The protrusions 630 are arranged at the inside in the left-right direction of the side walls 420. Referring to FIG. 6A, the protrusions 630 have a height such that distal end surfaces 631 of the protrusions 630 are arranged at distances (e.g., spaced apart) from the pair of side walls 420. If the urging mechanism 500 pushes the pair of side walls 420 to the inside in the left-right direction and the side walls 420 bend, the side walls 420 come into contact with the distal end surfaces 631 and hence the side walls 420 can be prevented from being deformed. Accordingly, in this embodiment, the distal end surfaces 631 of the protrusions 630 serve as restriction surfaces that restrict the deformation of the side walls 420.

Since the deformation of the side walls 420 is restricted, the position of the drive gear 440 provided at the side wall 420 can be prevented from being shifted to the left or right. The drive gear 440 can be reliably operated. Also, since gaps are provided between the pair of side walls 420 and the distal end surfaces 631, the first frame 400 and the second frame 600 can be easily assembled with each other.

Referring to FIG. 6B, each of the protrusions 630 includes a first plate 632, a second plate 633 orthogonal to (e.g., intersecting with) the first plate 632, and a third plate 634 orthogonal to the second plate 633. The plates 632 to 634 form an h-like shape. Hence, the rigidity of the protrusion 630 can be increased. The protrusion 630 can reliably restrict the deformation of the corresponding one of the pair of side walls 420. Since the plates 632 to 634 form the protrusion 630, e.g., since a thin structure forms the protrusion, the weight of the second frame 600 can be decreased.

Referring to FIG. 7, the first frame 400 and the second frame 600 are coupled to each other by a single shaft 710 of the change member 700 (described later). Accordingly, the first frame 400 and the second frame 600 can be accurately positioned with respect to the single shaft 710. Also, the number of parts can be decreased as compared with a structure in which a positioning shaft is provided in addition to the shaft 710 of the change member 700.

The shaft 710 extends from one end to the other end in the left-right direction of the second frame 600. The shaft 710 penetrates through the pair of side walls 420 of the first frame 400 and the second frame 600. Hence, the second frame 600 is reinforced by the shaft 710, and the second frame 600 is prevented from bending. The distal end surfaces 631 of the protrusions 630 can reliably restrict the deformation of the side walls 420. Also, since the second frame 600 is reinforced by the shaft 710 of the change member 700, the number of parts can be decreased as compared with a structure in which a reinforcing shaft is additionally provided.

In this example embodiment, the shaft 710 is made of metal.

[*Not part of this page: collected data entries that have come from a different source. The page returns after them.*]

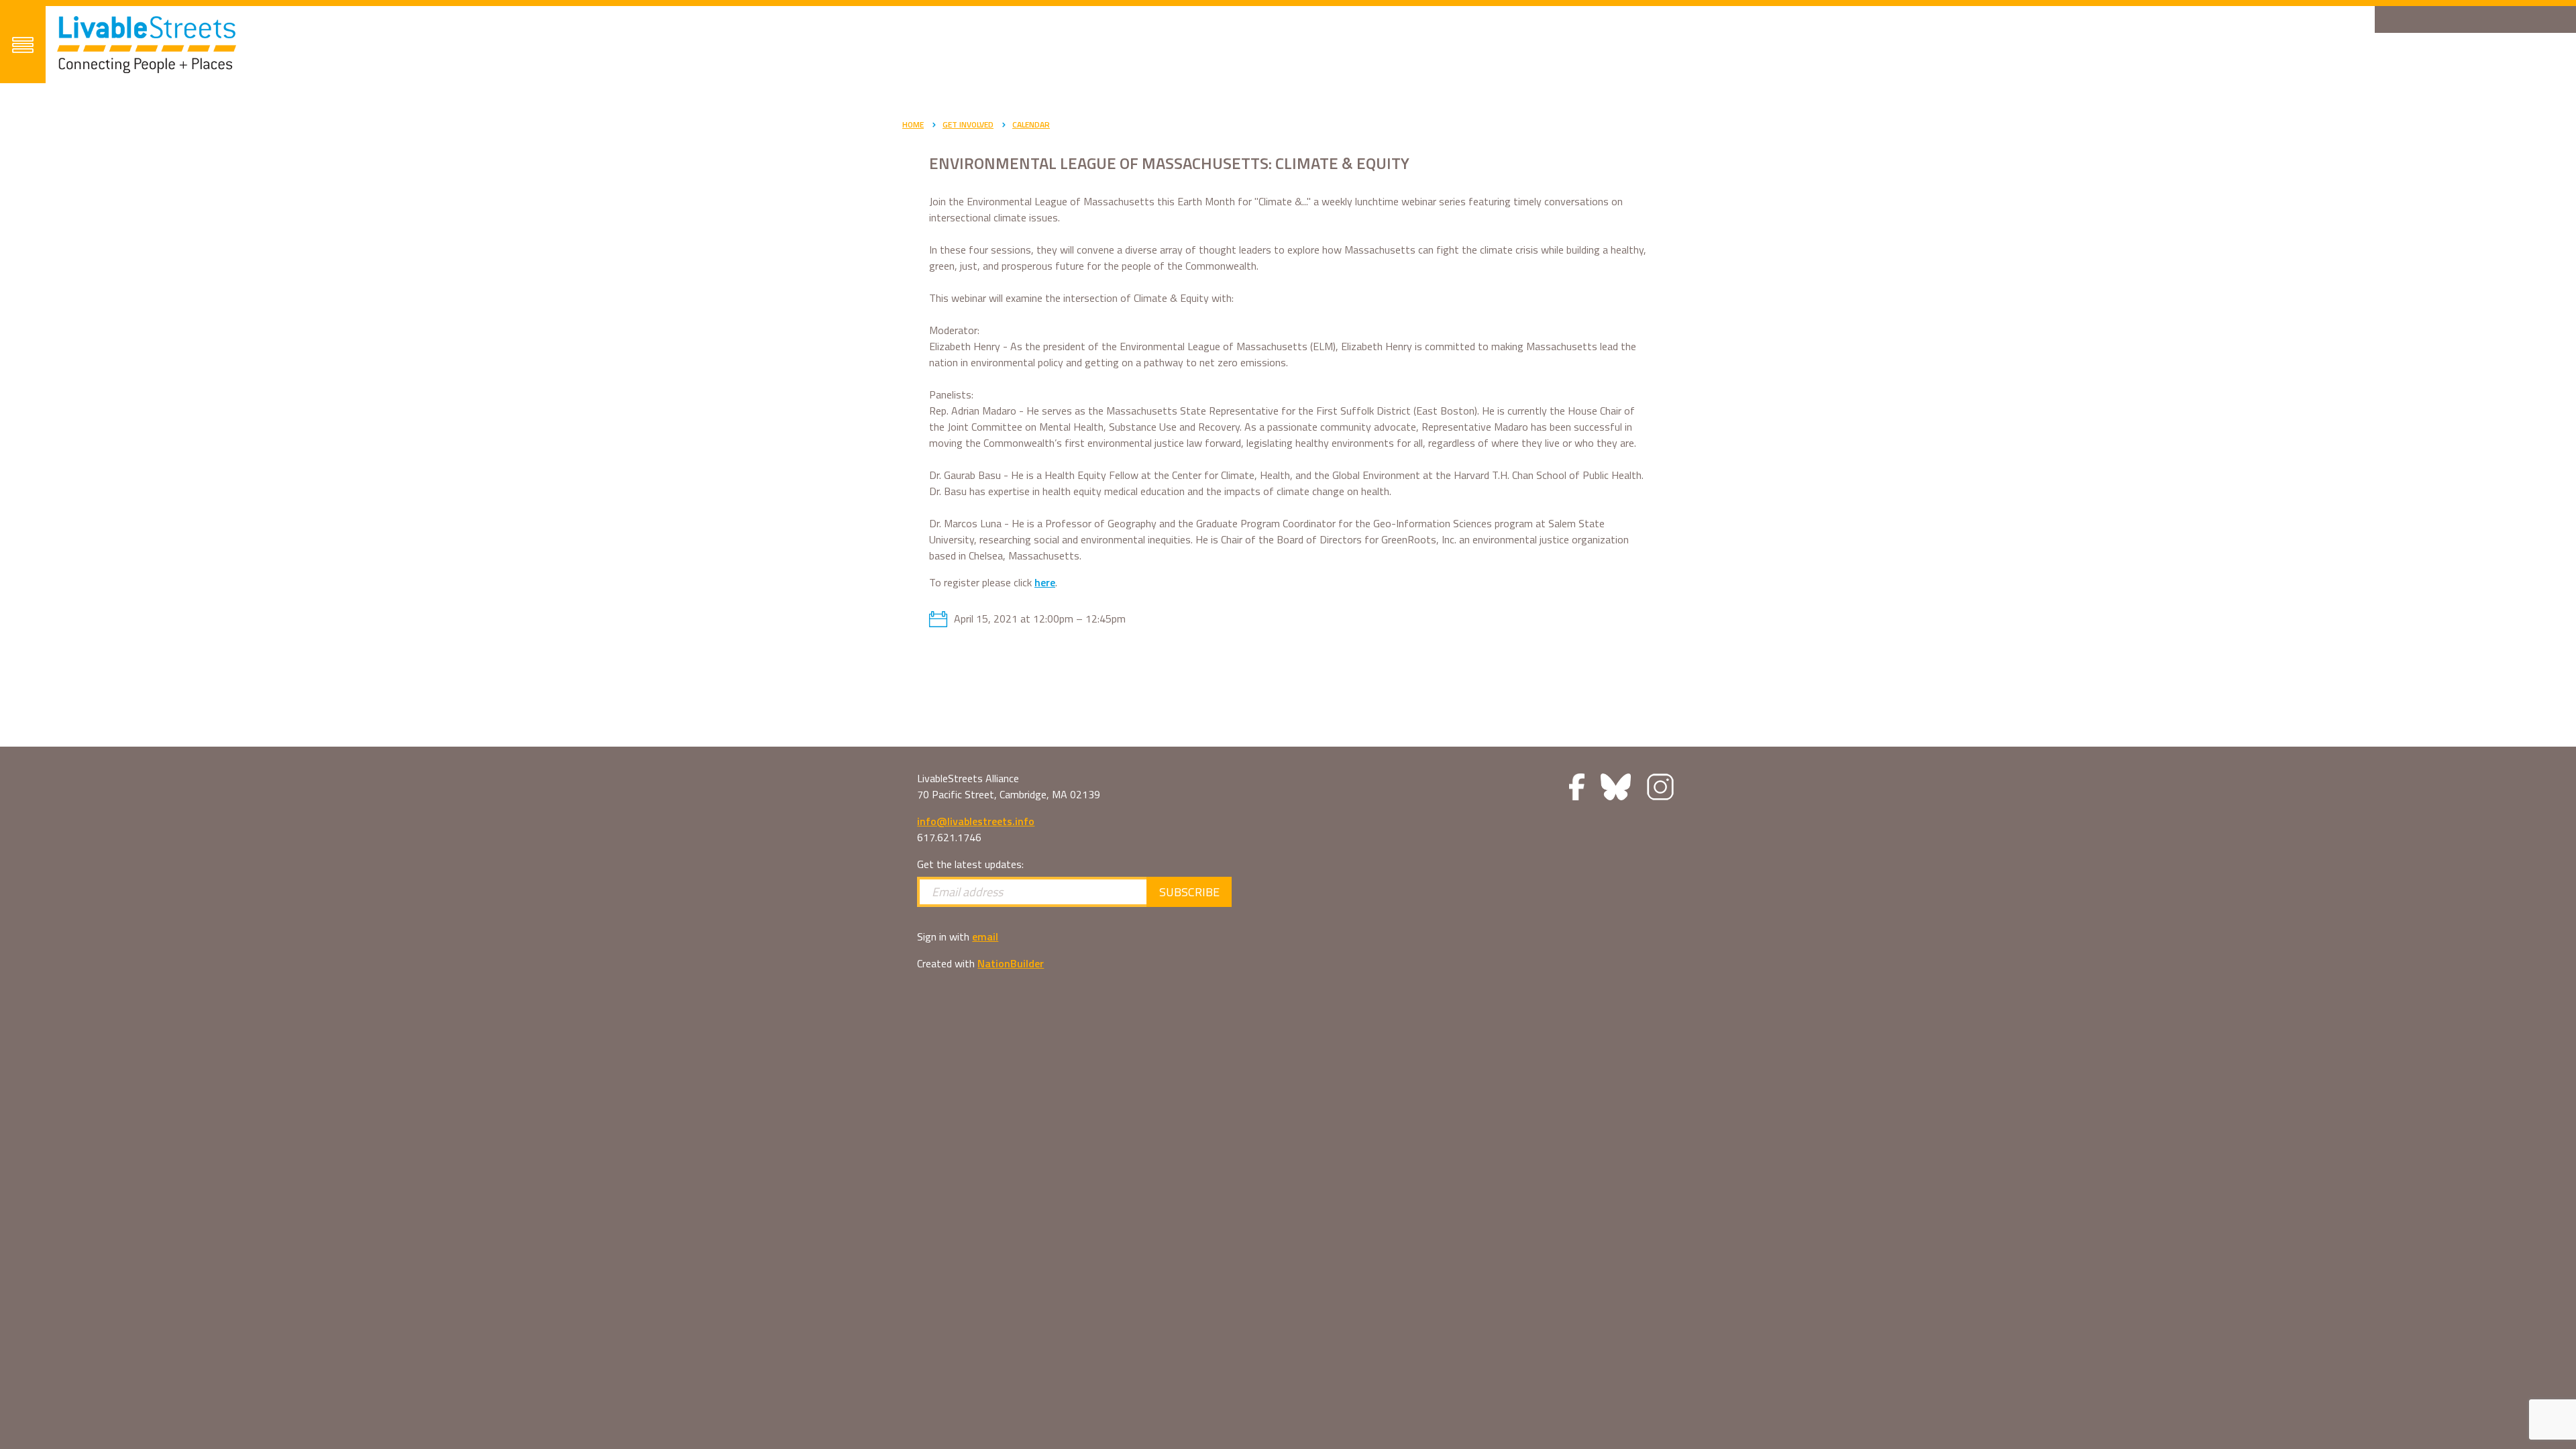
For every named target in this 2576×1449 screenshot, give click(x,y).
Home (913, 124)
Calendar (1031, 124)
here (1044, 582)
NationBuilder (1010, 963)
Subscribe (1189, 892)
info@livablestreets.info (975, 821)
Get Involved (968, 124)
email (985, 936)
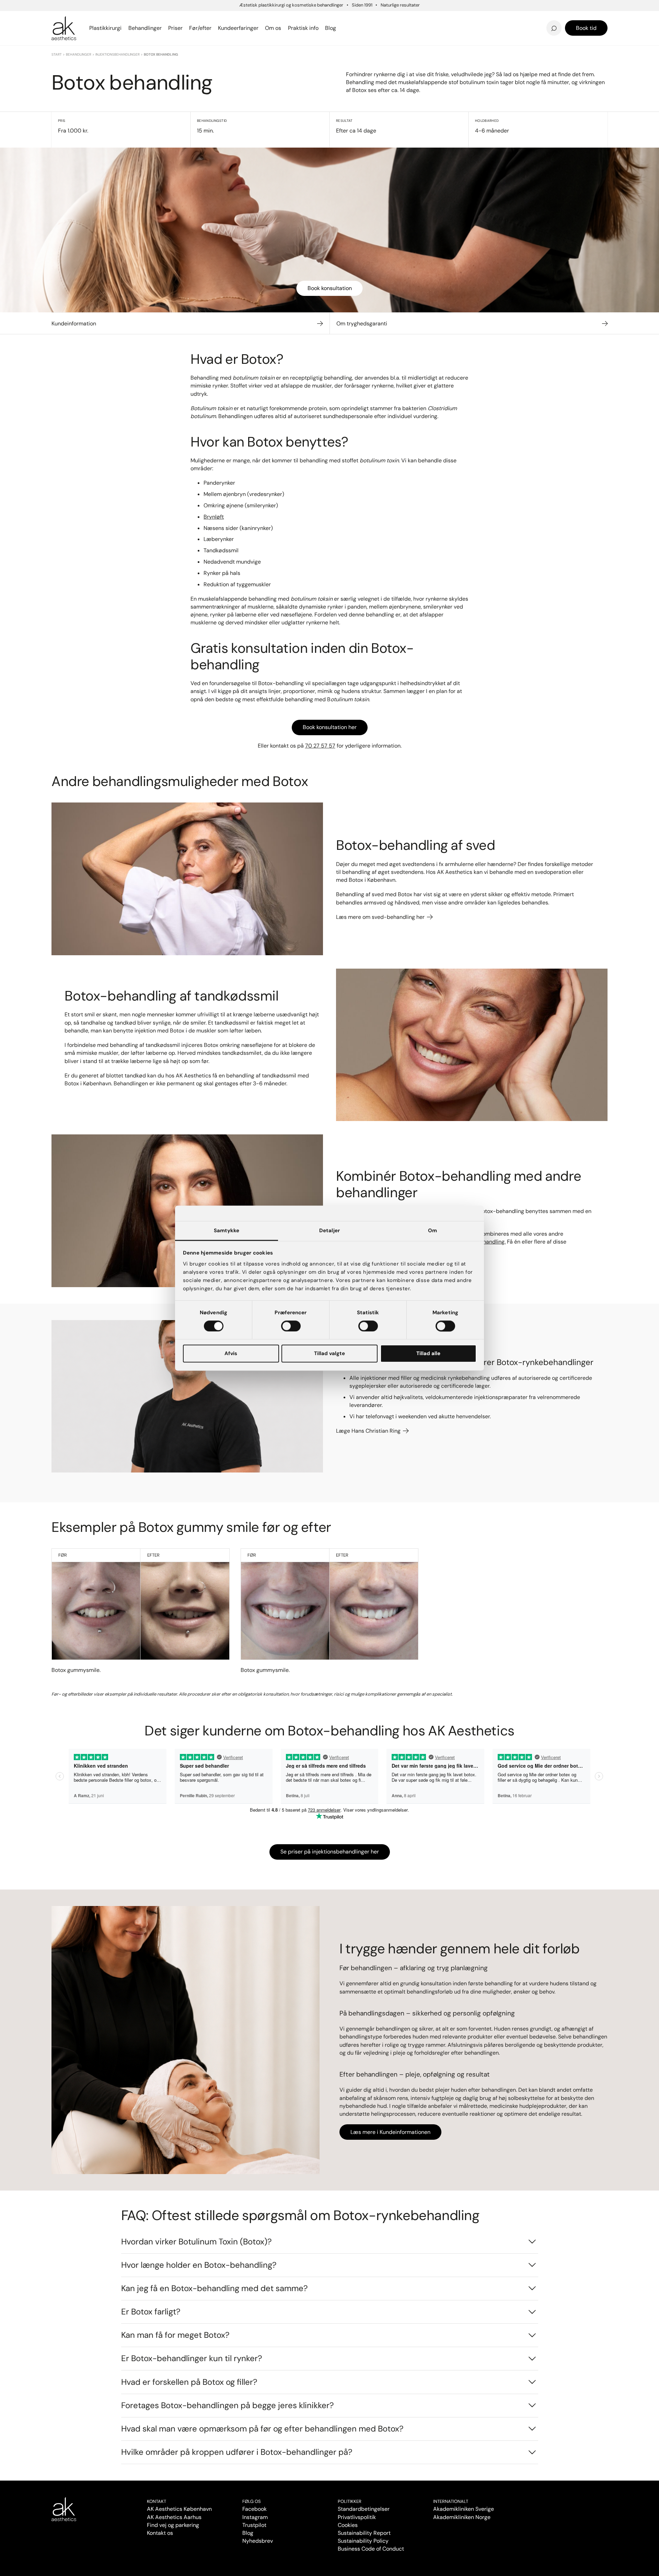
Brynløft (214, 516)
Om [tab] (432, 1230)
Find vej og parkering (173, 2525)
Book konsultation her (330, 727)
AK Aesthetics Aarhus (174, 2517)
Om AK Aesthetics (231, 18)
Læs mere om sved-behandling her (381, 917)
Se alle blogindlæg (85, 24)
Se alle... (63, 28)
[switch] (291, 1325)
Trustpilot (254, 2525)
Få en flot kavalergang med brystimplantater (515, 16)
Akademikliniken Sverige (463, 2509)
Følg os (251, 2501)
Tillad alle (428, 1353)
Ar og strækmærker (511, 18)
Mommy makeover (370, 18)
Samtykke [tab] (227, 1230)
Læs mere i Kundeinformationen (390, 2132)
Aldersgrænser (365, 18)
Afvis (230, 1353)
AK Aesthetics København (179, 2509)
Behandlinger (78, 54)
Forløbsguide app (508, 18)
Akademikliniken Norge (461, 2517)
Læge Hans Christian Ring (369, 1430)
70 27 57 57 (320, 745)
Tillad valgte (329, 1353)
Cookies (348, 2525)
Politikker (349, 2501)
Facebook (254, 2509)
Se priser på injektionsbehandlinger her (329, 1851)
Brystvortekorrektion (83, 18)
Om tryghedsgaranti (361, 323)
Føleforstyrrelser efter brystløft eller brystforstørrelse (391, 16)
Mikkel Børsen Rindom (515, 18)
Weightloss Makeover (375, 18)
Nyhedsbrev (361, 18)
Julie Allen (497, 28)
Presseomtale (363, 28)
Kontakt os (160, 2533)
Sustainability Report (364, 2533)
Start (56, 54)
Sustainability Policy (363, 2540)
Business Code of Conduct (371, 2548)
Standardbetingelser (364, 2509)
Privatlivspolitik (357, 2517)
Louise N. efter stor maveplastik (483, 18)
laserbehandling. (485, 1241)
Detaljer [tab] (329, 1230)
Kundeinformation (73, 323)
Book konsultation (330, 288)
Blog (247, 2533)
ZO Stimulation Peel (372, 18)
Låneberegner (79, 24)
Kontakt (156, 2501)
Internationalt (450, 2501)
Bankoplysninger (228, 28)
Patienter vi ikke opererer (381, 28)
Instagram (255, 2517)
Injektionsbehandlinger (117, 54)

Hence, the rigidities of the resin frames 400 and 600 can be increased by the metal shaft 710 while the degree of freedom for the shapes of the two resin frames 400 and 600 is increased.

Three supported portions 641 and 642 are formed at the upper rear side of the second frame 600. The supported portions 641 and 642 are supported by the shaft 710. The two supported portions 641 from among the three supported portions 641 and 642 are provided at both end portions in the left-right direction (the axial direction of the shaft 710) of the second frame 600, and each are formed in a plate-like shape. For example, one of the supported portions 641 may be provided at one end portion while the other one of the support portions 641 may be provided at another end portion. The two supported portions 641 have through holes 641A. The shaft 710 is inserted through the through holes 641A.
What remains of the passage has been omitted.